Who's the Mole? Modeling and Detecting Intention-Hiding Malicious Agents in LLM-Based Multi-Agent Systems

TL;DR

The paper addresses the risk of intention-hiding malicious agents in LLM-based multi-agent systems and formalizes four attack paradigms across centralized, decentralized, and layered communication structures. It introduces AgentXposed, a psychologically grounded detector that combines HEXACO-based trait profiling and the Reid interrogation technique, plus two post-detection defenses to mitigate disturbances. The authors evaluate on six benchmarks (MMLU, MMLU-Pro, HumanEval, GSM8K, Arithmetic, Biographies) and demonstrate robust detection and defense across architectures, highlighting a trade-off between stealth and disruption. The work advances practical safety for LLM-MAS by enabling proactive detection and containment of covert adversaries, with implications for safer deployment of collaborative AI systems.

Abstract

Multi-agent systems powered by Large Language Models (LLM-MAS) have demonstrated remarkable capabilities in collaborative problem-solving. However, their deployment also introduces new security risks. Existing research on LLM-based agents has primarily examined single-agent scenarios, while the security of multi-agent systems remains largely unexplored. To address this gap, we present a systematic study of intention-hiding threats in LLM-MAS. We design four representative attack paradigms that subtly disrupt task completion while maintaining a high degree of stealth, and evaluate them under centralized, decentralized, and layered communication structures. Experimental results show that these attacks are highly disruptive and can easily evade existing defense mechanisms. To counter these threats, we propose AgentXposed, a psychology-inspired detection framework. AgentXposed draws on the HEXACO personality model, which characterizes agents through psychological trait dimensions, and the Reid interrogation technique, a structured method for eliciting concealed intentions. By combining progressive questionnaire probing with behavior-based inter-agent monitoring, the framework enables the proactive identification of malicious agents before harmful actions are carried out. Extensive experiments across six datasets against both our proposed attacks and two baseline threats demonstrate that AgentXposed effectively detects diverse forms of malicious behavior, achieving strong robustness across multiple communication settings.

Paper Structure

This paper contains 27 sections, 2 equations, 10 figures, 3 tables.

Figures (10)

  • Figure 1: Example of a reframing misalignment attack.
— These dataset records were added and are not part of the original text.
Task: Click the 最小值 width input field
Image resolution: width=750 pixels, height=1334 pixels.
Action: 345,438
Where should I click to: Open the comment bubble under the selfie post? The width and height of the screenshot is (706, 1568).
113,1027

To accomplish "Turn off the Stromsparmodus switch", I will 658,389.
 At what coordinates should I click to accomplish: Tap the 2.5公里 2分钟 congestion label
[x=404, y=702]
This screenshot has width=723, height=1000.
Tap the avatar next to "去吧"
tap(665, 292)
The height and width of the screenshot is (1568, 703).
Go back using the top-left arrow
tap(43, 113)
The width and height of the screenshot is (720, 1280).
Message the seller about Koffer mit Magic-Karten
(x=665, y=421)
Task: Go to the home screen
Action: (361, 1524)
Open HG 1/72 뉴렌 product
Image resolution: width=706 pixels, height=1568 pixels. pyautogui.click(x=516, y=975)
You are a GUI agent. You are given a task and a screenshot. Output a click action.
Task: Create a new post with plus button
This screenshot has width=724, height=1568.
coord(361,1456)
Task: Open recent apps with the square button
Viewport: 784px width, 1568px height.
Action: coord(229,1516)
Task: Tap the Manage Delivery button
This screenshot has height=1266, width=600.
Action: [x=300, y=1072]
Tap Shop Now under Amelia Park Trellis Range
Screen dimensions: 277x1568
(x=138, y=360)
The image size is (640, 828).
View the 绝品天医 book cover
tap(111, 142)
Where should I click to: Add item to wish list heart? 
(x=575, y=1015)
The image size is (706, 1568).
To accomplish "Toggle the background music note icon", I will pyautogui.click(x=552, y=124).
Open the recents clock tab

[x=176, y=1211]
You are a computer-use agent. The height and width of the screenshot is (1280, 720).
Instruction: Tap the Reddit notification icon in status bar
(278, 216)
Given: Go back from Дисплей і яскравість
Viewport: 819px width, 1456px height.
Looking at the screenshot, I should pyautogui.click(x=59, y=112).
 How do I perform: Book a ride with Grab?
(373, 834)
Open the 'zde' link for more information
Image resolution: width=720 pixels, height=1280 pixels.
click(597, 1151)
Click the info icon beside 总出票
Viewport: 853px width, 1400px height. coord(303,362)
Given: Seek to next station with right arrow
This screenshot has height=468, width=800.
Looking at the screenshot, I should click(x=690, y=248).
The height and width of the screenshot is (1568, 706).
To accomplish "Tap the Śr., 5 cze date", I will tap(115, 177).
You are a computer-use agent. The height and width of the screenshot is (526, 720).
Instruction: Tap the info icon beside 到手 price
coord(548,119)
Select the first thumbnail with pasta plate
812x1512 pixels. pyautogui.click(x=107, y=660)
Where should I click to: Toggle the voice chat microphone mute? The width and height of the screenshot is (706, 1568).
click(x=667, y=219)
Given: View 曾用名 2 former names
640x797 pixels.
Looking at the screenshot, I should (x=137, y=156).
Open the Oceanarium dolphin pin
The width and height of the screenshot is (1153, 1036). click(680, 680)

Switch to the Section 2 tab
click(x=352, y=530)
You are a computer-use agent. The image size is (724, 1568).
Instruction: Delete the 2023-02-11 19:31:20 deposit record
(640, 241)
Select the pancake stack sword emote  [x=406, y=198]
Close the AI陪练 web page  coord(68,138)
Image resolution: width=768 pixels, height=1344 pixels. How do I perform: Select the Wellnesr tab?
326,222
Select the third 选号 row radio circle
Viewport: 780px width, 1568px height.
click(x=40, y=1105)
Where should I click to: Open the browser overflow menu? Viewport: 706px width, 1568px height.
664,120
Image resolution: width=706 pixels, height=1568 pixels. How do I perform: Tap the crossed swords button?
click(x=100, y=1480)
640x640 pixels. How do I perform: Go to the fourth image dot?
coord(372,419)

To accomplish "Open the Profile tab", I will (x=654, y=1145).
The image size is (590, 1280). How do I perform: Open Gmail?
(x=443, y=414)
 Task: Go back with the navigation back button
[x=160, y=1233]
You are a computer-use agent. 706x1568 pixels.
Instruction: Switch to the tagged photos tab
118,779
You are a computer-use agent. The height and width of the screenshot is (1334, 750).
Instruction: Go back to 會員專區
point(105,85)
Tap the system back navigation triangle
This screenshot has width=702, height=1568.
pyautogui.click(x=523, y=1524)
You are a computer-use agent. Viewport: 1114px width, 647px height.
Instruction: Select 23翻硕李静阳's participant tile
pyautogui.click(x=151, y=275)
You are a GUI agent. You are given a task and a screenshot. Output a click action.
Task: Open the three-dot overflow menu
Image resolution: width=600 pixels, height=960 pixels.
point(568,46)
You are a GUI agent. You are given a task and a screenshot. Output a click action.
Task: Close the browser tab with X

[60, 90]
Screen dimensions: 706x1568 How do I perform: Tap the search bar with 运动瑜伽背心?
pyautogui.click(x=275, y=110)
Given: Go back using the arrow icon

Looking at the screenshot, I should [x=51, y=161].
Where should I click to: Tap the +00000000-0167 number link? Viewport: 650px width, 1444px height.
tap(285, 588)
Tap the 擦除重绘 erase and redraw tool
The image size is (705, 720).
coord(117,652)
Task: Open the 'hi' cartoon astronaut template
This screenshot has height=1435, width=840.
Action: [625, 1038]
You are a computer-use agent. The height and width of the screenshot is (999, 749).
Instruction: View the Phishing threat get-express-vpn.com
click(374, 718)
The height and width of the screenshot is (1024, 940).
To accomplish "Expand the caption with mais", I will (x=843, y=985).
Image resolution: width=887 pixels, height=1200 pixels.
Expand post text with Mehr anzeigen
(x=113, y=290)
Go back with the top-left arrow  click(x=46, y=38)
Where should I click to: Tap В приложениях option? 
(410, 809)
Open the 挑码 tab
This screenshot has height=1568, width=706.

The user requests a solution for coding problem Q1, but the malicious Agent 2 redirects the discussion toward subtask Q2. Other agents follow this shift, and the group ultimately produces code for Q2 instead of the original objective.
  • Figure 2: System architecture for detecting intention-concealing malicious agents in multi-agent environments. Left: Four attack typologies demonstrating adversarial behavior concealment across distinct communication topologies. Right: Our multi-stage detection framework combining progressive behavioral screening with psychological profiling models.
  • Figure 3: A suboptimal fixation attack diverts the team toward overly conservative solutions that impair efficiency.
  • Figure 4: Fake injection introduces fabricated knowledge that misleads agents and disrupts final execution.
  • Figure 5: Execution delay attack prolongs discussion with verbose reasoning.